The Splendide's proprietor was pacing the floor as fast as his fat legs would let him. "Something must be done," he muttered again and again. He halted abruptly before Woodhouse, and launched a thick forefinger at him like a torpedo.

"You must make love to that girl, Woodhouse, to keep her on our side," was his ultimatum.

Woodhouse regarded him quizzically, leaned forward, and whispered significantly.

"I'm already doing it," he said.

CHAPTER X
A VISIT TO A LADY

Turning to consider the never-stale fortunes of one of fate's bean bags——

Mr. Billy Capper, ejected from the Hotel Splendide, took little umbrage at such treatment; it was not an uncommon experience, and, besides, a quiet triumph that would not be dampened by trifles filled his soul. Cheerfully he pushed through the motley crowd on Waterport Street down to the lower levels of the city by the Line Wall, where the roosts of sailors and warrens of quondam adventurers off all the seven seas made far more congenial atmosphere than that of the Splendide's hollow pretense. He chose a hostelry more commensurate with his slender purse than Almer's, though as a matter of fact the question of paying a hotel bill was furthest from Billy Capper's thoughts; such formal transactions he avoided whenever feasible. The proprietor of the San Roc, where Capper took a room, had such an evil eye that his new guest made a mental note that perhaps he might have to leave his bag behind when he decamped. Capper abhorred violence—to his own person.

Alone over a glass of thin wine—the champagne days, alas! had been too fleeting—Capper took stock of his situation and conned the developments he hoped to be the instrument for starting. To begin with, finances were wretchedly bad, and that was a circumstance so near the ordinary for Capper that he shuddered as he pulled a gold guinea and a few silver bits from his pocket, and mechanically counted them over. Of the three hundred marks Louisa—pretty snake!—had given him in the Café Riche and the expense money he had received from her the following day to cover his expedition to Alexandria for the Wilhelmstrasse naught but this paltry residue!
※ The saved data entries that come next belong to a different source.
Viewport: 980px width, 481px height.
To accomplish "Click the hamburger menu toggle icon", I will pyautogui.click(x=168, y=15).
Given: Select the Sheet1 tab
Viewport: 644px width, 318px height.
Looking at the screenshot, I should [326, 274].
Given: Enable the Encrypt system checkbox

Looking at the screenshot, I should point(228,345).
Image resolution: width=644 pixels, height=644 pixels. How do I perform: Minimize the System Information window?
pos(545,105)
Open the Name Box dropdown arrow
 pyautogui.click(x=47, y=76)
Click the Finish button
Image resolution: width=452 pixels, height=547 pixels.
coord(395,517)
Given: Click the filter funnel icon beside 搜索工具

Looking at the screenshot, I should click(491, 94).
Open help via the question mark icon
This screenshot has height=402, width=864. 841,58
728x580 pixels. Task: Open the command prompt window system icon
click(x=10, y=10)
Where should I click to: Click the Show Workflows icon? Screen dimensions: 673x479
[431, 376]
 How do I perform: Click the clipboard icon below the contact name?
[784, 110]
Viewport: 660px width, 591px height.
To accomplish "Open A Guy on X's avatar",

That second-cabin ticket on the Princess Mary had taken the last big bite from his hoard, and here he was in this black-and-tan town with a quid and little more between himself and the old starved-dog life.

But—and Capper narrowed his eyes and sagely wagged his head—there'd be something fat coming. When he got knee to knee with the governor-general of the Rock, and told him what he, Billy Capper, knew about the identity of Captain Woodhouse, newly transferred to the signal service at Gibraltar, why, if there wasn't a cool fifty pounds or a matter of that as honorarium from a generous government Billy Capper had missed his guess; that's all.